EXERCISE TASKS »
[1] According to the film description, which poet's work supplies the quotations used as a recurring motif?
[2] Reproduce the stretch of the film description from "Songs from the" through "a recurring motif.".

PAGE EXCERPT »

<<<<

Songs from the Second Floor () is a Swedish black comedy-drama film which was released to cinemas in Sweden on 6 October 2000, written and directed by Roy Andersson. It presents a series of disconnected vignettes that together interrogate aspects of modern life. It uses quotations from the work of Peruvian poet César Vallejo as a recurring motif.

It is the first film in a trilogy, followed by You, the Living (2007) and A Pigeon Sat on a Branch Reflecting on Existence (2014).

Plot
A man is standing in a subway car, his face dirty with soot. In his right hand he carries a plastic bag with documents, or rather, the charred leftovers of them. In a corridor a man is clinging desperately to the legs of the boss who just fired him. He is screaming: "I've been here for thirty years!" In a coffee shop someone is waiting for his father, who just burned his furniture company for insurance money. Traffic jams and self-flagellating stock brokers are filling up the streets while an economist, desperate for a solution to the problem of work becoming too expensive, gazes into the crystal ball of a scryer. The main men all have goals but their destinations change during the story.

>>>>

LISTED ENTRIES »

<<<<

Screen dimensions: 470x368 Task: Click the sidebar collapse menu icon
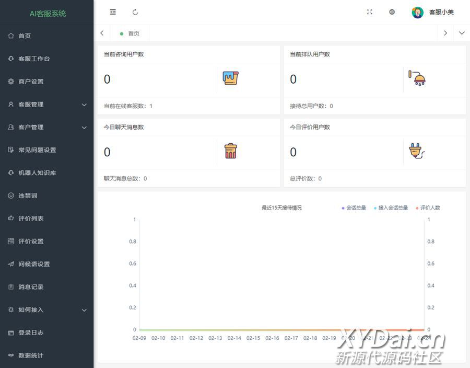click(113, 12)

>>>>
<<<<

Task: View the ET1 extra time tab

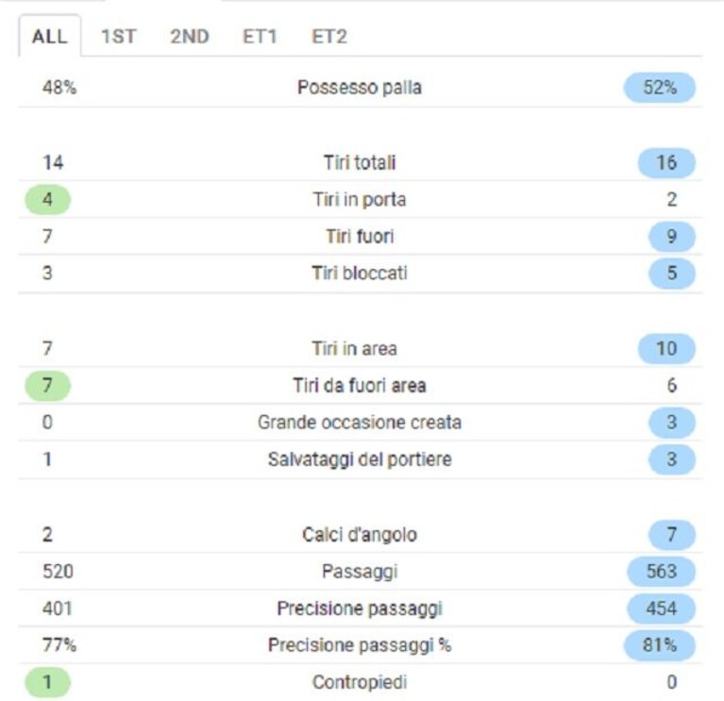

>>>>

ANSWERS FOR THIS EXERCISE »
[1] César Vallejo, the Peruvian poet

[2]
Songs from the Second Floor () is a Swedish black comedy-drama film which was released to cinemas in Sweden on 6 October 2000, written and directed by Roy Andersson. It presents a series of disconnected vignettes that together interrogate aspects of modern life. It uses quotations from the work of Peruvian poet César Vallejo as a recurring motif.